Mucho después de haberse acurrucado debajo de los edredones de pluma de ganso, Alaina seguía despierta escuchando las pisadas que ahora le eran familiares. No era un matrimonio casto el que habían contraído con el torrente de pasiones que ya se insinuaban. Amor, odio, cólera, lujuria… ¿después de todo, esas emociones eran tan diferentes entre sí?

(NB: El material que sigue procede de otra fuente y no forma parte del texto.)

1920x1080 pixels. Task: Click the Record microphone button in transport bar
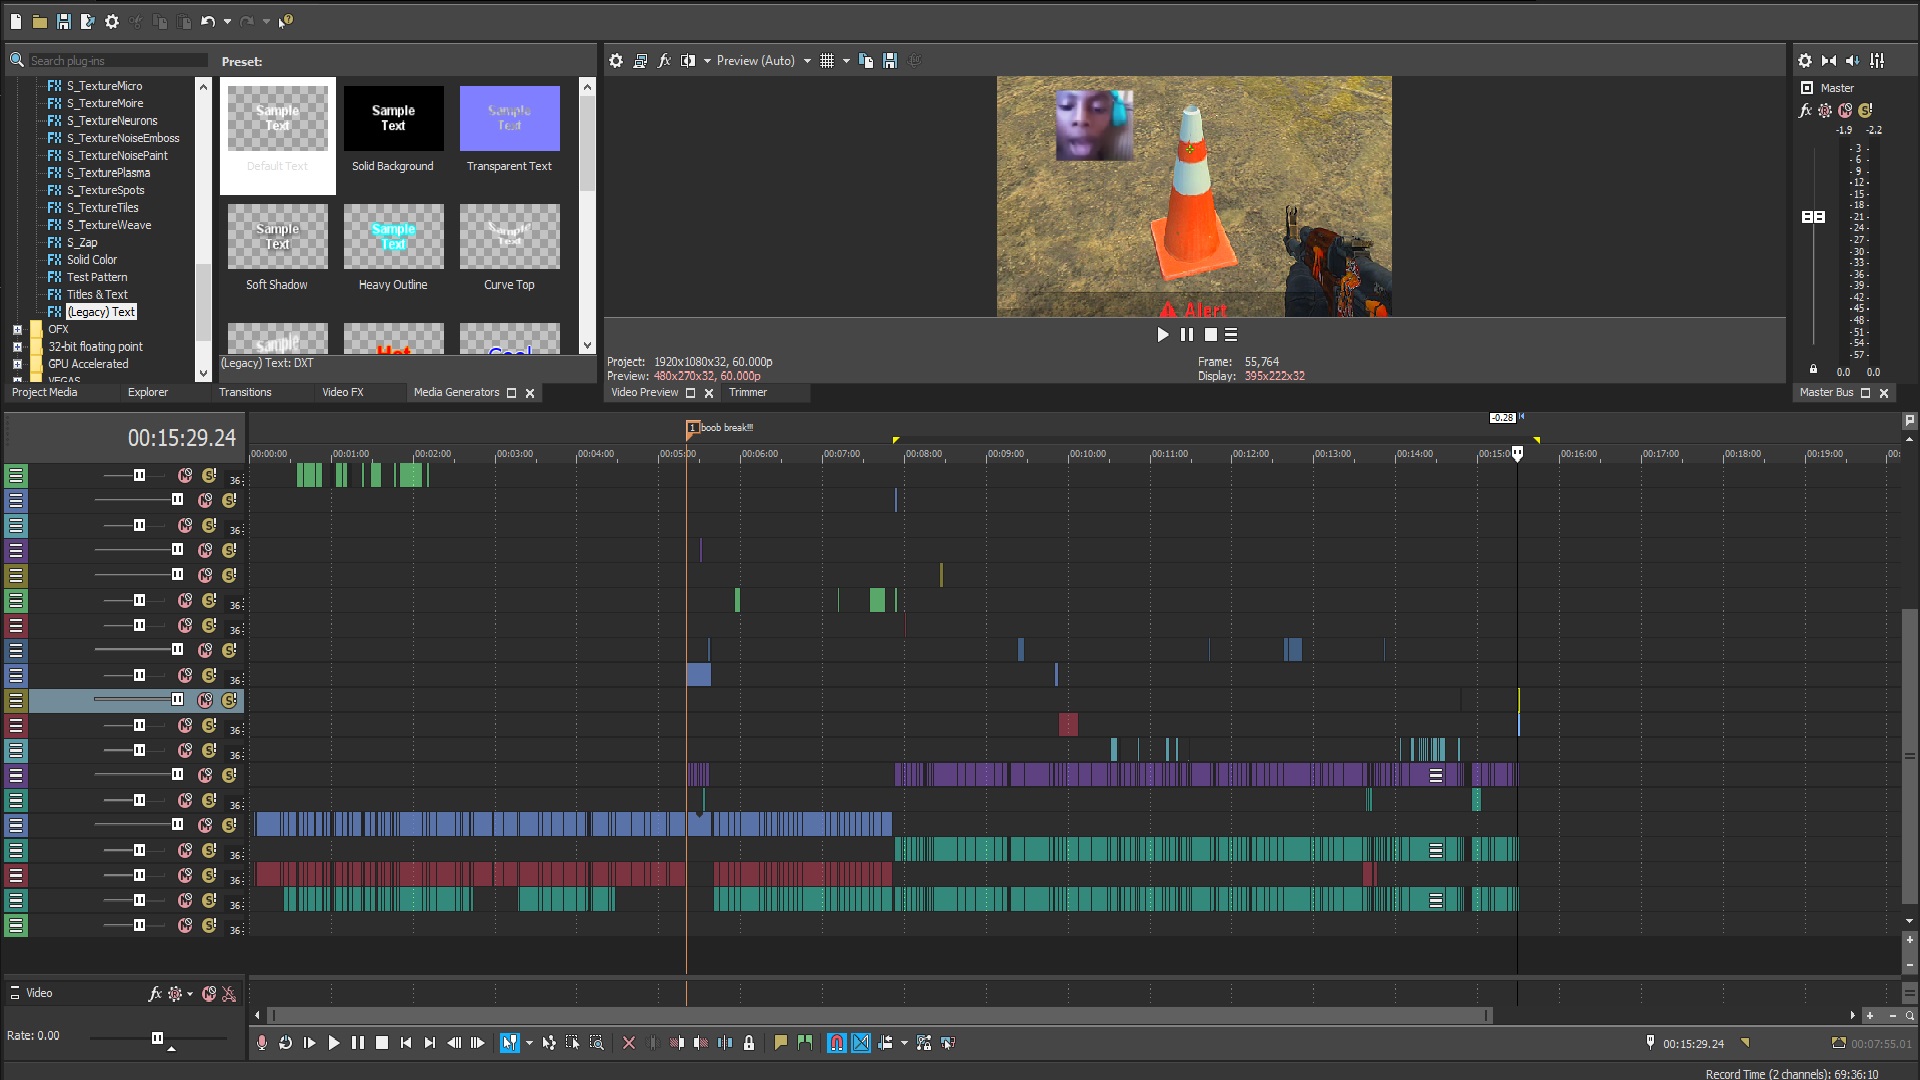point(262,1043)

Alaina terminó por dormirse sin oír lo que sus oídos se esforzaban por escuchar y lentamente, entró en el vago mundo de los sueños. Se deslizó por la superficie de un mar de color azul brillante en un barco con altos mástiles y velas enormes e hinchadas. El rítmico crujir de los mástiles susurró y suspiró en su cerebro, como si el sueño buscara sustancia. Después, abruptamente, despertó y supo qué había perturbado su sueño. Había sentido la presencia junto a ella, una silueta alta débilmente recortada contra las ventanas de su dormitorio iluminadas por la luna.

—¿Cole? — suspiró.

Se oyó el chasquido del pestillo y Alaina volvió la cabeza, miró la puerta cerrada y supo que estaba nuevamente sola. Empero, pasó un largo, largo tiempo hasta que pudo borrar de su mente esa sombra esquiva.